Reproduce the entries from the line containing "For every named target in this 1024×2481" through the line containing "NOUS CONTACTER (235, 1375)", both included. Multiply every answer coordinate by 1.55 and round to whole numbers, halves up, but copy every other line and number unchanged.

####################

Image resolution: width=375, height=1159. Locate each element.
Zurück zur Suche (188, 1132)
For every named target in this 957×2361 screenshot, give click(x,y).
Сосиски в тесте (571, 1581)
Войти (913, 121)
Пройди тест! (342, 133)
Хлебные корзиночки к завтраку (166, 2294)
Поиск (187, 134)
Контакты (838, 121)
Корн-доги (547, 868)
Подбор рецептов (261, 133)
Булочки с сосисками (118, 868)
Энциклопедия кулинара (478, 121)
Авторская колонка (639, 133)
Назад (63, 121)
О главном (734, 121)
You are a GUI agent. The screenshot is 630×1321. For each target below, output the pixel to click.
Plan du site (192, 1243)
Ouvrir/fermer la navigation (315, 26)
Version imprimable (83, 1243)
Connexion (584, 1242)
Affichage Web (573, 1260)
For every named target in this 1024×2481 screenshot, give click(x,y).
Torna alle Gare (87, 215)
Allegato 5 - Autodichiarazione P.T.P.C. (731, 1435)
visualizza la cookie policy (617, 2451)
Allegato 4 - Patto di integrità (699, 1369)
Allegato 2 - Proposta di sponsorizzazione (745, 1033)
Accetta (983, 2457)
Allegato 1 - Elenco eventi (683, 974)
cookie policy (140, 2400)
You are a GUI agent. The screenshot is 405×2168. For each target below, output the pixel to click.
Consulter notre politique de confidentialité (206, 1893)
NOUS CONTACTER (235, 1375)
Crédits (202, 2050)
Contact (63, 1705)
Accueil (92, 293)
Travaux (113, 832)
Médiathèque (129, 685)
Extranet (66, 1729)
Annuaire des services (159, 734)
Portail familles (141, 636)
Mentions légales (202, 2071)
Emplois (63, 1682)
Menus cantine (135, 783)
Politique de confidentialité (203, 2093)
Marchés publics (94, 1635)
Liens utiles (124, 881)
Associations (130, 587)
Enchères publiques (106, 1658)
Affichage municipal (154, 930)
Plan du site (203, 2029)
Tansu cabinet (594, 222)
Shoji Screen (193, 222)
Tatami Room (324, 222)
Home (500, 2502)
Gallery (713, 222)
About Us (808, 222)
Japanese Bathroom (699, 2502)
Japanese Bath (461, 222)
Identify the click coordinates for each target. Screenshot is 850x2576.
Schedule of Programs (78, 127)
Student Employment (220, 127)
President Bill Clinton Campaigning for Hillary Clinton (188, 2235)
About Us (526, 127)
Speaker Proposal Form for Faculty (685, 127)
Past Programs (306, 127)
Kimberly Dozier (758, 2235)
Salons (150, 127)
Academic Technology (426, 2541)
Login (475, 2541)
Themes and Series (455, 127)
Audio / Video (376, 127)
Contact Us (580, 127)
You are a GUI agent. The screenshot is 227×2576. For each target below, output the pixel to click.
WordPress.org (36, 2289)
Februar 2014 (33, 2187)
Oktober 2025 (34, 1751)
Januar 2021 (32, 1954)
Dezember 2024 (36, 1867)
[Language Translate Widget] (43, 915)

####################

• [EXERCISE SOLUTION]
For every named target in this 1024×2481 screenshot, give click(x,y).
Torna alle Gare (135, 333)
Allegato 5 - Autodichiarazione P.T.P.C. (1133, 2224)
visualizza la cookie policy (956, 3799)
Allegato 4 - Patto di integrità (1083, 2122)
Allegato 2 - Proposta di sponsorizzazione (1155, 1601)
Accetta (1524, 3808)
Allegato 1 - Elenco eventi (1059, 1510)
cookie policy (217, 3720)
You are a GUI agent. The screenshot is 405×2168. For each target below, output the pixel to click.
Consulter notre politique de confidentialité (319, 2934)
NOUS CONTACTER (364, 2131)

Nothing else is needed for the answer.